Bynoe had said, “What we are seeking to do with the model PSA is not to present an instrument which would necessarily be used as a one stop shop. What we are seeking to do is to develop a best practice map…
“So we are looking to take from global best practices, what is best suited and we negotiate that …What the model PSA would do is to have the best practices incorporated …and provide scope for negotiations going forward.”
Kaieteur News tried several times to contract Dr. Bynoe yesterday to ascertain if at all, these fiscal elements would make it into the nation's old petroleum laws ad regulations. But these calls went unanswered.
Other transparency bodies such as the Natural Resource Governance Institute (NRGI), have also recommended to the nation's Members of Parliamentarian (MPs) to set fiscal instruments for oil through laws rather than individual contracts.
NRGI said that negotiated, rather than standardized fiscal regimes, are prevalent in the extractive sector. In this regard, it noted that setting fiscal regimes through laws increases transparency and accountability, because contracts are more likely to be kept secret. Also, the Institute said that negotiations bring additional opportunities for corruption or manipulation.
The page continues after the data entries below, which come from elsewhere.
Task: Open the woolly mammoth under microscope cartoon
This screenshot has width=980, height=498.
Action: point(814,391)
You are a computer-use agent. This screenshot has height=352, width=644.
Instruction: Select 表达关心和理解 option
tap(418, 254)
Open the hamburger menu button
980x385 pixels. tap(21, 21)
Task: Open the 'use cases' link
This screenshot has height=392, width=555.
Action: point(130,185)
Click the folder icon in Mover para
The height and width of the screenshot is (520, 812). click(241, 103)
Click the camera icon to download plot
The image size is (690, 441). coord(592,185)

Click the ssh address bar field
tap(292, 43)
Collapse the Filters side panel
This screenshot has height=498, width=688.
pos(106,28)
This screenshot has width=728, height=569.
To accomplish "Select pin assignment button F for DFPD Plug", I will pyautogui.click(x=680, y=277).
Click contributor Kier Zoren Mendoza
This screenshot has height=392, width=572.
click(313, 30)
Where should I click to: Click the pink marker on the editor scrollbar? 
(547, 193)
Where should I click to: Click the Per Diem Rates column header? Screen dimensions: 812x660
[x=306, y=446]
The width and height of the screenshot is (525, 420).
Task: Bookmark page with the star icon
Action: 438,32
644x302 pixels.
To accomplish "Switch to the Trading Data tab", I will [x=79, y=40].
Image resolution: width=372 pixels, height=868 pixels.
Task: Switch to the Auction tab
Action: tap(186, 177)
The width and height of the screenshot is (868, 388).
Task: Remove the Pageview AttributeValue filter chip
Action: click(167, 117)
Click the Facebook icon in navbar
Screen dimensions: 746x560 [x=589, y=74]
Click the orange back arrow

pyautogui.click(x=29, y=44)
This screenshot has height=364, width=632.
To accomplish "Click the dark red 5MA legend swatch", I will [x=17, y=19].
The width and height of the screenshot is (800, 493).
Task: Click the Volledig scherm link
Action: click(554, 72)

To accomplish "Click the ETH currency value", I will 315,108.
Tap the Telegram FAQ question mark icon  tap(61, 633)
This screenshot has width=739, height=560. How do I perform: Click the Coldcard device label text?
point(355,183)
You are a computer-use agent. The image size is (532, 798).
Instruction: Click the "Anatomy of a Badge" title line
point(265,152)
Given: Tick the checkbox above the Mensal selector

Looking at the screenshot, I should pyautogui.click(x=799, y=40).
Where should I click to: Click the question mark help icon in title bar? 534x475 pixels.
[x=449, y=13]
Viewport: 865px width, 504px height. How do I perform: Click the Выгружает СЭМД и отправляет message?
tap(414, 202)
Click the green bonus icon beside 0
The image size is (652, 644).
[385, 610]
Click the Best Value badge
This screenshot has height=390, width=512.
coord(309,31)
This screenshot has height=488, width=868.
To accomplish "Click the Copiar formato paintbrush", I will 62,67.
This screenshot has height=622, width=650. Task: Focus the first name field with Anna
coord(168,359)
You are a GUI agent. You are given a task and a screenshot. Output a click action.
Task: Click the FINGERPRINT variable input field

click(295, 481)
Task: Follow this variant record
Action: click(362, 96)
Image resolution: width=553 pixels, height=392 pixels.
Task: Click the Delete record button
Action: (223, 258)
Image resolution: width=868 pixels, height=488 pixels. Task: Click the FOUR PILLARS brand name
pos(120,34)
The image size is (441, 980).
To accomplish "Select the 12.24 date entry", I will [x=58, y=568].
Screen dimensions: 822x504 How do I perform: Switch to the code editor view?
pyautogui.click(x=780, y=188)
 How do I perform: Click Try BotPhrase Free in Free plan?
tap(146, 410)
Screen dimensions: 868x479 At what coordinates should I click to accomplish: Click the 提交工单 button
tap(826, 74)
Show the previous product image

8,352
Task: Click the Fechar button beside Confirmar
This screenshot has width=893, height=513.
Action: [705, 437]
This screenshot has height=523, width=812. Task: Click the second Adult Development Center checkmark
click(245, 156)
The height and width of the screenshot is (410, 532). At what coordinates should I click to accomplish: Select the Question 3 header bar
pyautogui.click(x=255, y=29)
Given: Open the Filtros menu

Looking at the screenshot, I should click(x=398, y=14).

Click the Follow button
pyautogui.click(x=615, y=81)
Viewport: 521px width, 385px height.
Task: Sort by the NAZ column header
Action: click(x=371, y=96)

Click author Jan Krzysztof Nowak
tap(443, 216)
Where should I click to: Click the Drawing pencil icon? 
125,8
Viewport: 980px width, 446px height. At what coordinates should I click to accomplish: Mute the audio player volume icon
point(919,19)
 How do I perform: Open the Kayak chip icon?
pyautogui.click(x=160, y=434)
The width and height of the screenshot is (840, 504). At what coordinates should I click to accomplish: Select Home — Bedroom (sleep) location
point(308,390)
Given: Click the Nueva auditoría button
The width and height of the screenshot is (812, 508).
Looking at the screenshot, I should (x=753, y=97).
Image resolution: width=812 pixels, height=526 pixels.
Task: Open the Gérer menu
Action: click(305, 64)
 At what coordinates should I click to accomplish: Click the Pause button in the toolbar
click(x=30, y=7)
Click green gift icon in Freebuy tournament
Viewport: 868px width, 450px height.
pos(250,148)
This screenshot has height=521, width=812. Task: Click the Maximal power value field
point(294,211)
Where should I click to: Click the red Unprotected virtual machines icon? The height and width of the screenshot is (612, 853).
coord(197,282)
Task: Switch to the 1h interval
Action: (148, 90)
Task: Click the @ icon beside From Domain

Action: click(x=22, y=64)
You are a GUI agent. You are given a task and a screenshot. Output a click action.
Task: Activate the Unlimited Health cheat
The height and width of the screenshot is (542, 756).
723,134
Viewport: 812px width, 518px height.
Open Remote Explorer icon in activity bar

Additionally, if the applicable fiscal regime varies from contract to contract, NRGI said it can make monitoring onerous and frustrate the efforts of policymakers to carry out policy reforms.
The international group stated, too, that fiscal regimes should divide risk appropriately between the investor and the state. Uncertainty, it articulated, is inherent in the extractive sector. It said that oil, gas and mineral projects may encounter technical challenges or be affected by unexpected price increases or contractions.
As such, the Institute stressed that the fiscal regime should ensure that the State does not end up bearing a share of risk disproportionate to its expected return.
It said, too, that the state should be compensated for the loss of resources, regardless of the profitability of a given operation. NRGI said that this is because oil, gas and mineral resources are finite. It stressed that fiscal instruments such as baseline royalties provide a guaranteed return for the state even if a project runs losses.
The Institute also noted that transparency and consistency can help strengthen the state's position. In this regard, the body noted, “The extractive industries are characterized by significant asymmetries between states and private actors. States own the resources and thus have real bargaining power. However, companies often have more information about the specific parameters of extractive projects and are more sophisticated in tax planning, which can give them the upper hand in negotiations.”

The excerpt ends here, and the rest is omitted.